* **Problem to work on**
In the data, rewrite the stretch from the line containing "Task: Click the clear filter row icon" through the line containing "Action: tap(116, 32)", substituting "Download" for "Export" and leaving everything else unchanged. Omit the pictures from your answer.

[START Materials provided]

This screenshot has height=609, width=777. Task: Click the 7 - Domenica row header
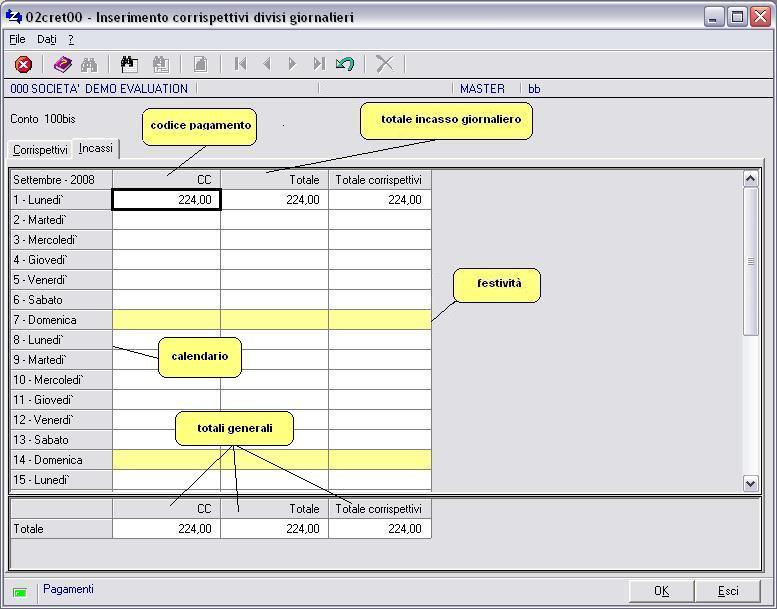coord(61,320)
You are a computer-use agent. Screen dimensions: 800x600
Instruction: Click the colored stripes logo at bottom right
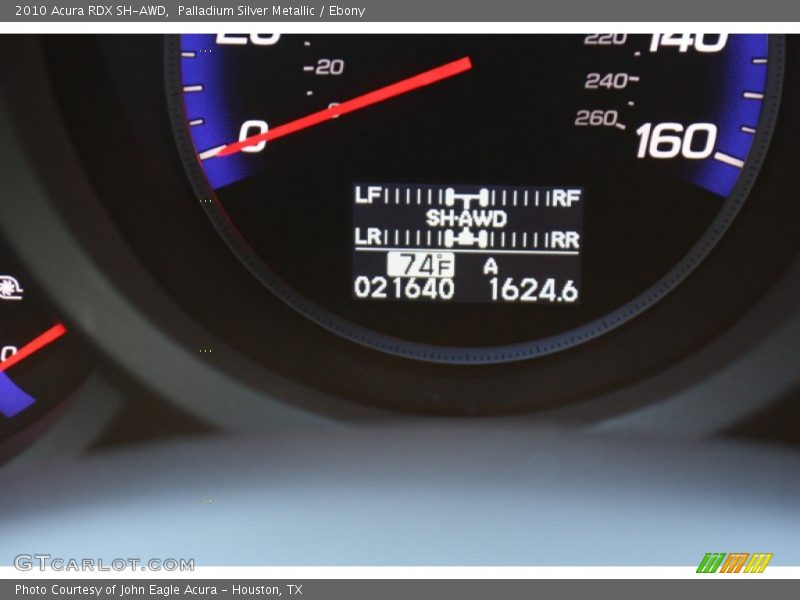pos(733,563)
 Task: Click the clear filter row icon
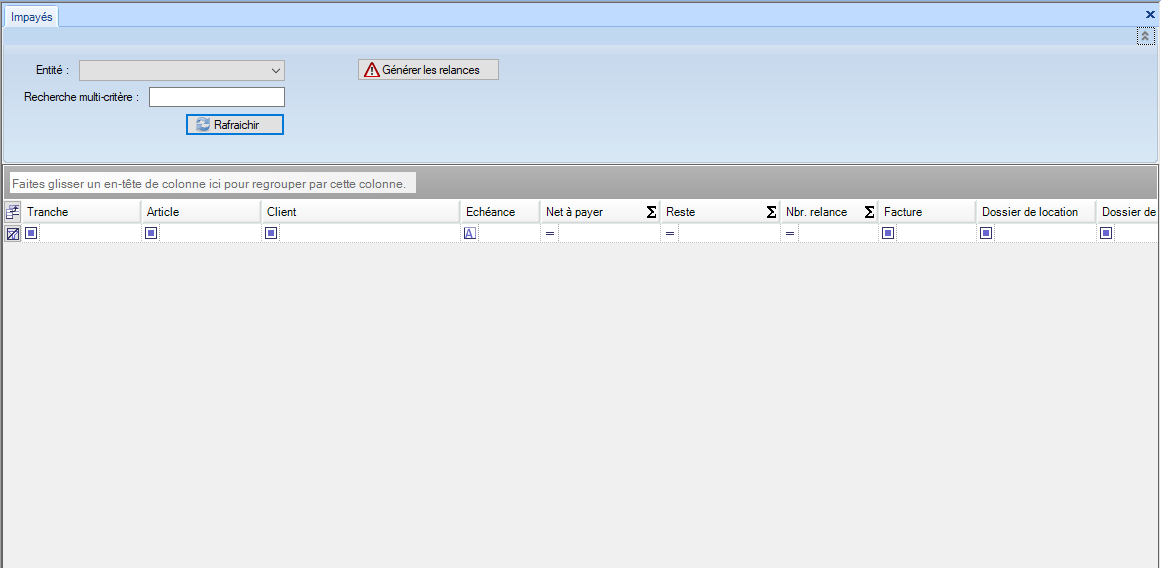[12, 233]
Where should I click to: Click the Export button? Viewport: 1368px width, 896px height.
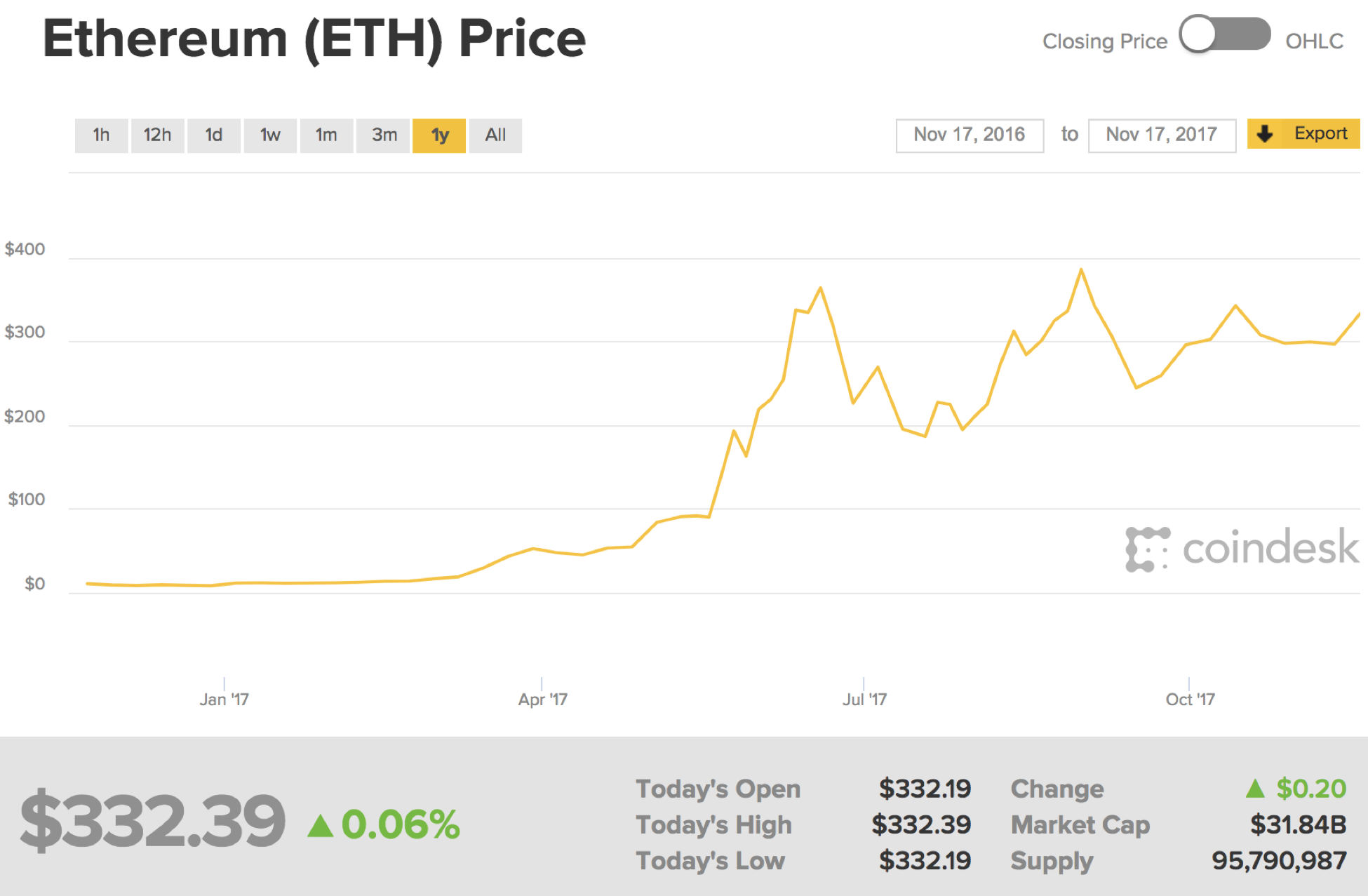pyautogui.click(x=1303, y=133)
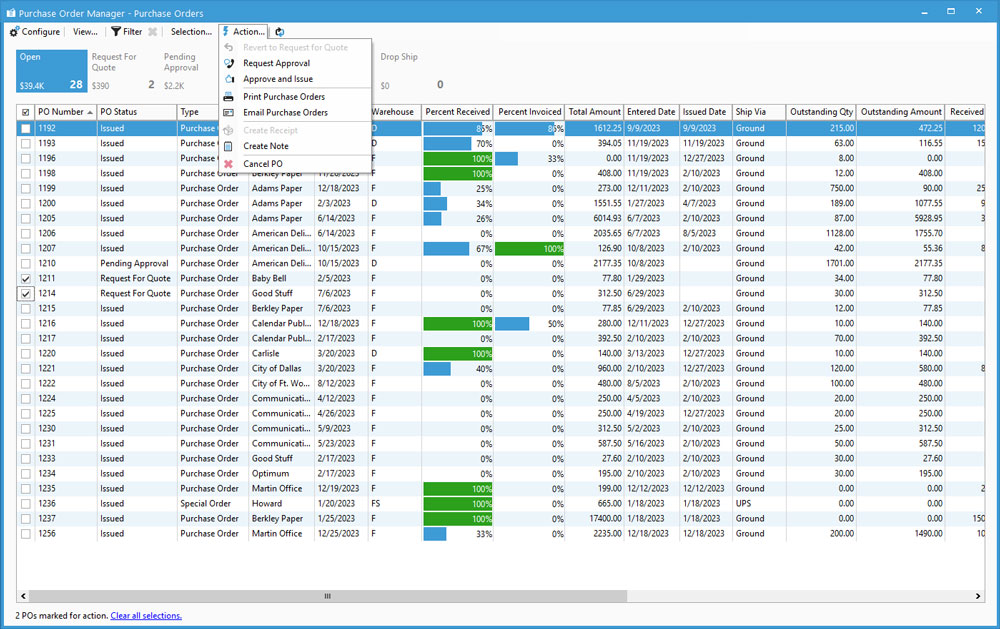This screenshot has width=1000, height=629.
Task: Click the Filter funnel icon
Action: tap(116, 32)
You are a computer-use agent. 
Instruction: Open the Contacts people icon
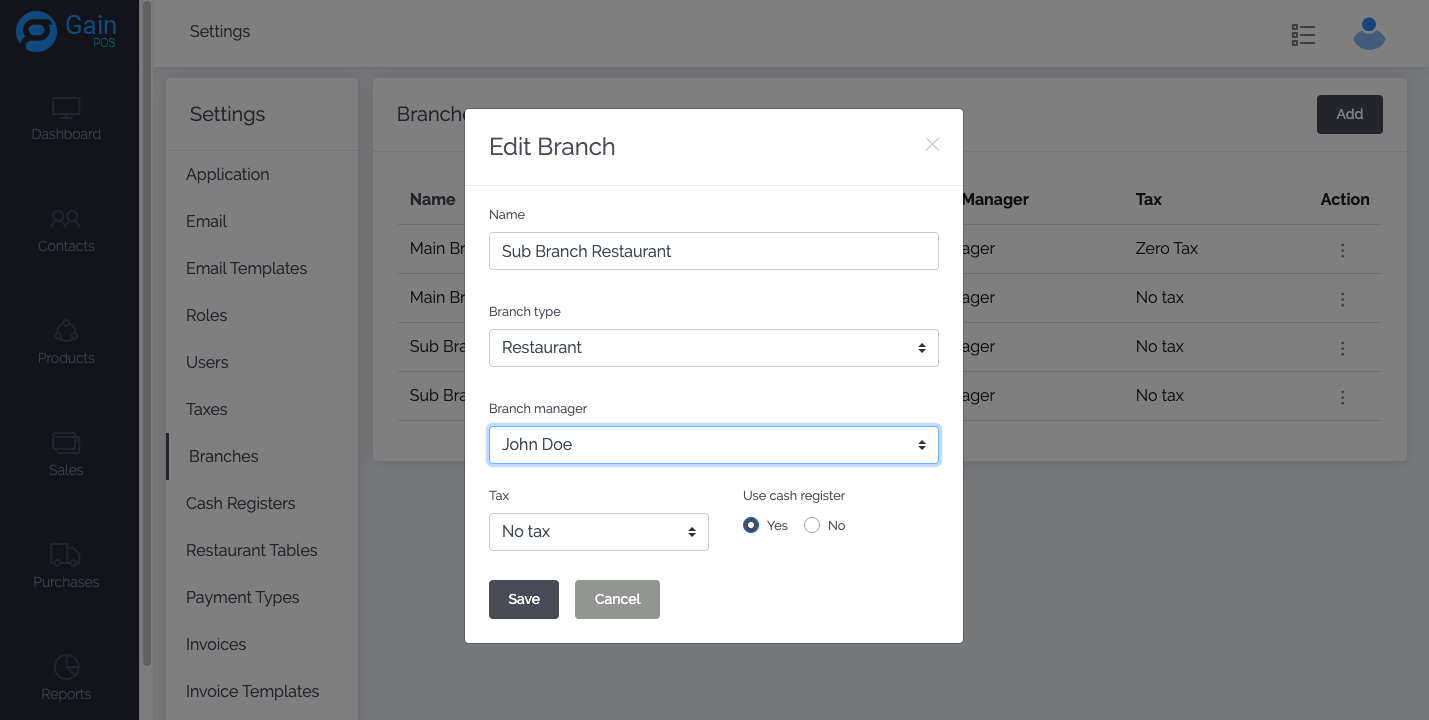66,219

[END Materials provided]

* **Answer for this exercise**
 Task: Click the clear filter row icon
[12, 233]
Where should I click to: Click the Download button? Viewport: 1368px width, 896px height.
pyautogui.click(x=1303, y=133)
This screenshot has width=1000, height=629.
Task: Click the Filter funnel icon
Action: tap(116, 32)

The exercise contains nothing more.